Text section:
= James M. Cork =

American physicist

James Murle Cork (July 9, 1894, Yale, Michigan – November 27, 1957, Ann Arbor, Michigan) was an American physicist, known for his research in nuclear physics and nuclear spectroscopy.

==Biography==
He graduated in 1911 from Yale High School in Yale, Michigan. At the University of Michigan, he graduated in 1916 with a B.S., in 1917 with an M.S., and in 1922 with a Ph.D. From 1917 to 1918 he was a first lieutenant in the U.S. Army Signal Corps. He was from 1917 to 1919 an assistant physicist at the Bureau of Standards in Washington, D.C. and from 1919 to 1920 an assistant professor at Pennsylvania State College. In the department of physics of the University of Michigan he was from 1920 to 1922 an instructor, from 1922 to 1937 an associate professor, and from 1937 until his death in 1957 a full professor.

After the attack on Pearl Harbor, Cork was from 1942 to 1946 a section member and research supervisor of the National Defense Research Committee (NDRC). He gained an international reputation for his research in nuclear physics and radioactivity. He was a consultant for Argonne National Laboratory and the Atomic Energy Commission (AEC). He was one of the assistant editors for the American Institute of Physics Handbook.

Supplied data:

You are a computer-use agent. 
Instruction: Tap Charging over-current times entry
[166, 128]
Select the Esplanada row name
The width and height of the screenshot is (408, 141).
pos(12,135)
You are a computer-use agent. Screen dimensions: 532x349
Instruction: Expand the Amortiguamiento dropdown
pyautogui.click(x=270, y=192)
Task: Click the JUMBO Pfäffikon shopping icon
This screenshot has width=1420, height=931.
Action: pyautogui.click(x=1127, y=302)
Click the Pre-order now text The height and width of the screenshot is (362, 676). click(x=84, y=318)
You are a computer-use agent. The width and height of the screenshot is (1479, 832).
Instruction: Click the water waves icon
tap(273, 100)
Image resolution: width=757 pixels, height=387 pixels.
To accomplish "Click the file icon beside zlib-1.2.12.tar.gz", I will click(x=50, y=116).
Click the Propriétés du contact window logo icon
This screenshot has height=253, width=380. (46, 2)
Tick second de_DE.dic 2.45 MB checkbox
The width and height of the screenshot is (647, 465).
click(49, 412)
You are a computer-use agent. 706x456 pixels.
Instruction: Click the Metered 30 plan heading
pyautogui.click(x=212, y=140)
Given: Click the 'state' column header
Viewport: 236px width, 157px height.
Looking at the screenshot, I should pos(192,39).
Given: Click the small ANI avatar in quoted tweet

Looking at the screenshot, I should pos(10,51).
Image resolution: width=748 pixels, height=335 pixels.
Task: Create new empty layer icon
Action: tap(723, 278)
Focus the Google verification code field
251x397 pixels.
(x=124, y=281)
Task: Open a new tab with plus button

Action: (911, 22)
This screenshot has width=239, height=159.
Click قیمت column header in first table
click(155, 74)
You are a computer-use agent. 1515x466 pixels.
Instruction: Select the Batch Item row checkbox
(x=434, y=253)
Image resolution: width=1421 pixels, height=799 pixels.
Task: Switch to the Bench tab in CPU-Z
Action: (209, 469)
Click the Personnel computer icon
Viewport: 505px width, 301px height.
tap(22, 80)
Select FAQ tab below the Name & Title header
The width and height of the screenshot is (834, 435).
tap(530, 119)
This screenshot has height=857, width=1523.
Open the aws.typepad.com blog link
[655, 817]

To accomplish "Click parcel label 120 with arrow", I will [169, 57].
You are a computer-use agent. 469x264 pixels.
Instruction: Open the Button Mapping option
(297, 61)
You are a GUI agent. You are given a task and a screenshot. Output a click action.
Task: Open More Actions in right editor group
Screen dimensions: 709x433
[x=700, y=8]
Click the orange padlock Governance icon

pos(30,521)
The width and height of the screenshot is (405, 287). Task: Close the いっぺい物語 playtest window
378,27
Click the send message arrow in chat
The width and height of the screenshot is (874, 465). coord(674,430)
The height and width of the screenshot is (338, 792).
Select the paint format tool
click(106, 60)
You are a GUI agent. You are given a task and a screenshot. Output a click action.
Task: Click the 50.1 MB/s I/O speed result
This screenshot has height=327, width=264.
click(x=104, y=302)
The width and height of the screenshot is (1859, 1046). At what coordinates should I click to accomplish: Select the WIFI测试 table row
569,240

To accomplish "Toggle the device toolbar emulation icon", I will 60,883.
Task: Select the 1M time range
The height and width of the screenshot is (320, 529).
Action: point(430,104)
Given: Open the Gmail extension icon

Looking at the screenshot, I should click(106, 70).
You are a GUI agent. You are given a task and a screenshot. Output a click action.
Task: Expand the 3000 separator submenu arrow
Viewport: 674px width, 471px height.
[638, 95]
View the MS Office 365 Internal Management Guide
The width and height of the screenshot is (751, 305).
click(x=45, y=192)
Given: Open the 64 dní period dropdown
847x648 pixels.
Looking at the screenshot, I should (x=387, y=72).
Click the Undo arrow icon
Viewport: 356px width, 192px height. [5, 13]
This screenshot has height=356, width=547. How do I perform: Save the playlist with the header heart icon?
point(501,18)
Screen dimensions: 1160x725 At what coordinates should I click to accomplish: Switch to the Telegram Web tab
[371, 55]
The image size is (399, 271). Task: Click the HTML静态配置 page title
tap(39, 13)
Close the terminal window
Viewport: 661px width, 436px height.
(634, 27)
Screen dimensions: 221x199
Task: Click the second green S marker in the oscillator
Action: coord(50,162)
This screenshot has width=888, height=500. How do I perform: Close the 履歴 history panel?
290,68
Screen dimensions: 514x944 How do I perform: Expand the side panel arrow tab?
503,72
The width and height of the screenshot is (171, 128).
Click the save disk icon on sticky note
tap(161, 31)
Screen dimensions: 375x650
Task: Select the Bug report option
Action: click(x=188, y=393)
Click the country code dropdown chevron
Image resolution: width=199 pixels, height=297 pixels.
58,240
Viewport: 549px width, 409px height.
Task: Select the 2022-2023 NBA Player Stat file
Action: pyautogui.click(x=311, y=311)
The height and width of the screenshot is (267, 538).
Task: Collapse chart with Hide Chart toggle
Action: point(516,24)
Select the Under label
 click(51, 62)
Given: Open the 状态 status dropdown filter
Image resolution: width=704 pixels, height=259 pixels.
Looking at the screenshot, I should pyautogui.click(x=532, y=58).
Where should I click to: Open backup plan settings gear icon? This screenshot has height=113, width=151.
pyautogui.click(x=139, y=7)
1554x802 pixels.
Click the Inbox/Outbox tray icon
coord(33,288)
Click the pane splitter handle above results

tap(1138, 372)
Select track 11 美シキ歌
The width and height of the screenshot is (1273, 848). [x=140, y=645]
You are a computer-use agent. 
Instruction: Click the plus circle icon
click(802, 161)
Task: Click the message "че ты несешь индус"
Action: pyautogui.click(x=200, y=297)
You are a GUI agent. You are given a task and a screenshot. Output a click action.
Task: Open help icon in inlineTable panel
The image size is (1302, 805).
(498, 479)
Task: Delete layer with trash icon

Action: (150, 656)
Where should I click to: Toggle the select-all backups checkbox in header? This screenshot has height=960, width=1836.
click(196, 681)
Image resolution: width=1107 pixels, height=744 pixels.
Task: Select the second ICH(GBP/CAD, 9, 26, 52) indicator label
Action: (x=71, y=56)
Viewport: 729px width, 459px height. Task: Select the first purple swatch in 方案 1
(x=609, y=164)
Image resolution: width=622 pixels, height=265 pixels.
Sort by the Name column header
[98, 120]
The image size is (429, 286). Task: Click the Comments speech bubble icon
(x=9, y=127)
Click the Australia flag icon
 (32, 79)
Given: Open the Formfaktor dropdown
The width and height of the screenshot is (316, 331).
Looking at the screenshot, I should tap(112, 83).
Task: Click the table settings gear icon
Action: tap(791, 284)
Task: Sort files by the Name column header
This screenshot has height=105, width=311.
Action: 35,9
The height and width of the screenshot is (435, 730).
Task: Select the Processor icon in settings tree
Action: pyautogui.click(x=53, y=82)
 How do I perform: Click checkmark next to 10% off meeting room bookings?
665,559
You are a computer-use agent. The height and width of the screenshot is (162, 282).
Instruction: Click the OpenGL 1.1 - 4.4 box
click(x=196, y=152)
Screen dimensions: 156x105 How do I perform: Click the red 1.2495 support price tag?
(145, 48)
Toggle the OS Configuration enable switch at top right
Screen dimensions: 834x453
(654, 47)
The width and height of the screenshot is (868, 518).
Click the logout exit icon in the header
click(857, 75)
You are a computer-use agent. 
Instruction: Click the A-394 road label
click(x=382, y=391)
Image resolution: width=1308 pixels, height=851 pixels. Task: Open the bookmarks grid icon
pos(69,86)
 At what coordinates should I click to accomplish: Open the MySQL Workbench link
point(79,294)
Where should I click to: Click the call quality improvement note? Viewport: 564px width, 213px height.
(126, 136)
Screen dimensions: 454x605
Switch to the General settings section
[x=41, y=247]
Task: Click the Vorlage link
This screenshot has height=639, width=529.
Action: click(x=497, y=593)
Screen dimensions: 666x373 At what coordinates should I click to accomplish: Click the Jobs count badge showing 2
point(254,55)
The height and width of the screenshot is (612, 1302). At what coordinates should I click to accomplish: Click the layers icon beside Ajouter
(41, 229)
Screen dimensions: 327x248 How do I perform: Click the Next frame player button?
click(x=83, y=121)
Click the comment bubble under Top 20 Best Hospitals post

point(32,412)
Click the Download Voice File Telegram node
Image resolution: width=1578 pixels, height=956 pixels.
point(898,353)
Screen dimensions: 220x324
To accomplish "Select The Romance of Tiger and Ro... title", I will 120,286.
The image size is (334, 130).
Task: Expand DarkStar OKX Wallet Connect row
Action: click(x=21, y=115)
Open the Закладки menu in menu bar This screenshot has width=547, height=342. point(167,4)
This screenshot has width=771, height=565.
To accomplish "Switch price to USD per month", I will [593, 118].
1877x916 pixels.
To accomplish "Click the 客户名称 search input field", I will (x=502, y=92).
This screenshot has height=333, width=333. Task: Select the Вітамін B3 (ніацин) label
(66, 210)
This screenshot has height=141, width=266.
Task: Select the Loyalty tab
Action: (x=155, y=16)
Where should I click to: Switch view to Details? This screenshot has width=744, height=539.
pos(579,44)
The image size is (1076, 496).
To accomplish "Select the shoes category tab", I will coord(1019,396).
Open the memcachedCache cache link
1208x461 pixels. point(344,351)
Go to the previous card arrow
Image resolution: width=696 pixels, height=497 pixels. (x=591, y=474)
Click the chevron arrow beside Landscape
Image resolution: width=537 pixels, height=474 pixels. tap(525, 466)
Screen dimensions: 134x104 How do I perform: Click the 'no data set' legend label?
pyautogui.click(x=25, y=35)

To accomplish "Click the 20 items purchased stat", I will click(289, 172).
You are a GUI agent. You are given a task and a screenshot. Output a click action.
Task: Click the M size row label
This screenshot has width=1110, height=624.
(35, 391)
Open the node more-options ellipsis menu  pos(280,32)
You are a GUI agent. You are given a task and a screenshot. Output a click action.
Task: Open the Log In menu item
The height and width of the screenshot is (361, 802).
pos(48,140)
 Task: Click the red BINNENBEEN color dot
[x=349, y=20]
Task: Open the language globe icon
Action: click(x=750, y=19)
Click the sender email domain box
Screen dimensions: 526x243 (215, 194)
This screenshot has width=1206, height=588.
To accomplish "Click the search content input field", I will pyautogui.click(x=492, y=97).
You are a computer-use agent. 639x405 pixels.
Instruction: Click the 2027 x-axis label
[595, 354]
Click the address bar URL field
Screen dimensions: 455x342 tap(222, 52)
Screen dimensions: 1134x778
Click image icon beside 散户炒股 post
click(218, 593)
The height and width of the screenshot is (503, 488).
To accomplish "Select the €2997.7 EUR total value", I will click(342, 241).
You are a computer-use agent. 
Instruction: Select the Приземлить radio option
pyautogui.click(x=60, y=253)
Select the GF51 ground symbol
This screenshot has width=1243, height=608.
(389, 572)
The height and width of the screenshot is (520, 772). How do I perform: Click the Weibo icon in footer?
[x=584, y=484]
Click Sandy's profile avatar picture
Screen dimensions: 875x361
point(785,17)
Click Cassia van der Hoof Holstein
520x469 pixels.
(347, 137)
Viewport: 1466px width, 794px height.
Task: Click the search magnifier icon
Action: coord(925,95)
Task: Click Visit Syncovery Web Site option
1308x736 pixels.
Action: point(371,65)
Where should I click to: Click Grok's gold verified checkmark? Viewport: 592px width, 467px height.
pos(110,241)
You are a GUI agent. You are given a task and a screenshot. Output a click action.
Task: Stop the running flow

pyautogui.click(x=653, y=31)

Jobs:
1/ Decide whether each statement agrees with the James M. Cork biography, giving yes or no with the deciding words quoted from the text: (a) Cork earned his Ph.D. in 1922. (b) Cork was a full professor at Pennsylvania State College. (c) Cork served as a consultant for Argonne National Laboratory.
2/ According to the James M. Cork biography, during which years was Cork a section member and research supervisor of the National Defense Research Committee?
3/ Carry on the James M. Cork biography, starting after its final sentence.

The replies:
1/
(a) Yes: "in 1922 with a Ph.D."
(b) No: "from 1919 to 1920 an assistant professor at Pennsylvania State College"
(c) Yes: "He was a consultant for Argonne National Laboratory and the Atomic Energy Commission (AEC)."

2/ From 1942 to 1946.

3/
Cork was elected in 1928 a fellow of the American Physical Society and in 1940 a fellow of the American Association for the Advancement of Science.

He married Laurie Mae Kaufmann in 1918. They had two children.

==Selected publications==
===Articles===
- Cork, James M. (1919). "Airplane Antenna Constants"
- Cork, J. M. (1923). "Characteristic L absorption of x-rays for elements of atomic numbers 62 to 77"
- Cork, J. M. (1926). "The Concentration and Identification of the Element of Atomic Number 61"
- Cork, J.M. (1927). "LX.The crystal structure of some of the alums"
- Fox, Gerald W. (1931). "The Regular Reflection of X-rays from Quartz Crystals Oscillating Piezoelectrically"
- Witmer, R. B. (1932). "The Measurement of X-Ray Emission Wave-Lengths by Means of the Ruled Grating"
- Cork, J. M. (1932). "Laue Patterns from Thick Crystals at Rest and Oscillating Piezoelectrically"
- Cork, J. M. (1936). "The Transmutation of Platinum by Deuterons"
- Lawson, J. L. (1937). "The Radioactive Isotopes of Indium"
- Kraus, J. (1937). "Radioactive Isotopes of Palladium and Silver from Palladium"
- Stewart, D. (1937). "Induced Radioactivity in Strontium and Yttrium"
- Cork, J. M. (1939). "Induced Radioactivity in Cadmium and Indium"
- Lawson, J. L. (1940). "The Radioactive Isotopes of Indium"
- Cork, J. M. (1941). "Radioactive Isotopes of Barium from Cesium"
- Cork, J. M. (1944). "The Absorption of Gamma-Radiation in Copper and Lead"
- Cork, J. M. (1947). "Gamma-Radiation from Tantalum, Iridium, and Gold"
- Cork, J. M. (1948). "Neutron Induced Radioactivity in Certain Rare-Earth Elements"
- Cork, J. M. (1948). "Converted Gamma-Radiation from Silver, Cadmium, Indium, Praseodynium, and Rhenium"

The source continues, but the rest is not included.